Harris’ proposal differs from President Joe Biden’s 2025 fiscal year budget, which suggests a 39.6% long-term capital gains tax for those with an annual income exceeding $1 million. Additionally, Harris’ plan includes raising the net investment income tax (NIIT) from 3.8% to 5%, while Biden’s budget recommends a similar NIIT increase for individuals with modified adjusted gross income over $400,000. These proposed changes could potentially result in a combined tax rate of 33% or 44.6% for top earners, depending on the final implementation.
Historically, capital gains tax rates have generally been lower than ordinary income tax rates, with preferential rates applied to qualified dividends and long-term capital gains. If Harris’ proposal is enacted, the combined 33% capital gains rate for top earners would mark the highest rate since 1978. Notably, former President Ronald Reagan had introduced a 28% top capital gains rate (excluding the NIIT) in 1986, which aligned with the ordinary income rate at the time. Subsequent changes in tax policies by former Presidents George W. Bush and Donald Trump led to fluctuations in the capital gains tax rates over the years.
The proposed changes in capital gains tax rates add a layer of uncertainty for investors, as it can influence their decision-making process regarding asset sales and tax liabilities. Higher tax rates may prompt investors to defer selling assets, while lower rates could incentivize immediate realization of gains. The unpredictability of capital gains revenue due to fluctuating market conditions and investor behaviors poses challenges for policymakers in estimating potential tax collections.
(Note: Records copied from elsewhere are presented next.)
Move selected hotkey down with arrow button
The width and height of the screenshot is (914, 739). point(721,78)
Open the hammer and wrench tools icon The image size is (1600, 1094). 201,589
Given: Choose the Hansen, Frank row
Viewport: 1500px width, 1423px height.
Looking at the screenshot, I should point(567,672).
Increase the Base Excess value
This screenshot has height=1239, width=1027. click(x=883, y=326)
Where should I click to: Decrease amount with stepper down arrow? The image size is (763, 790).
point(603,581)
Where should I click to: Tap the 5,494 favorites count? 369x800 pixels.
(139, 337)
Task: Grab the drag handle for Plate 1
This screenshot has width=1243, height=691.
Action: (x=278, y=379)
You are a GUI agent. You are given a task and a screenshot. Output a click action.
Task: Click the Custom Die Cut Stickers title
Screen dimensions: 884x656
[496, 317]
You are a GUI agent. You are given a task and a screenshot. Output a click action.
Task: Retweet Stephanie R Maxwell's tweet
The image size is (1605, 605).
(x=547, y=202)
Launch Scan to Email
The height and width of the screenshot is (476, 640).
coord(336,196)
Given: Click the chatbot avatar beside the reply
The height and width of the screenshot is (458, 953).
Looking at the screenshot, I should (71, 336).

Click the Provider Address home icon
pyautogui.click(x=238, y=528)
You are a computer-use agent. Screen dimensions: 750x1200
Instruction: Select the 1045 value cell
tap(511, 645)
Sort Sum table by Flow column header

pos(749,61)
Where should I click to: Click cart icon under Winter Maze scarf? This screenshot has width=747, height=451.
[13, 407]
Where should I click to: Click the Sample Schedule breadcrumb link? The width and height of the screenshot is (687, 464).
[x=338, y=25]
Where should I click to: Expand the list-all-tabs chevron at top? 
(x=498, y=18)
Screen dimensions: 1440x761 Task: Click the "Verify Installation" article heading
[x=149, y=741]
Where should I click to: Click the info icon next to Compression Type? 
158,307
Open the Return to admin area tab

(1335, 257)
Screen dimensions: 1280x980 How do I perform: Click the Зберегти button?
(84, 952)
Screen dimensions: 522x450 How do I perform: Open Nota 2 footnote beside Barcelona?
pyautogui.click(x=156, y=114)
Additionally, the lock-in effect associated with capital gains tax may strengthen with a higher tax rate, potentially altering investors’ investment strategies and financial planning.
The impending capital gains tax changes proposed by different political candidates raise important considerations for investors in managing their portfolios and tax obligations. The potential impact of these changes on investment decisions, tax planning, and overall economic stability underscores the significance of understanding and adapting to evolving tax policies. As investors navigate the complex landscape of capital gains taxation, staying informed and seeking expert guidance can help them make informed decisions in an ever-changing financial environment.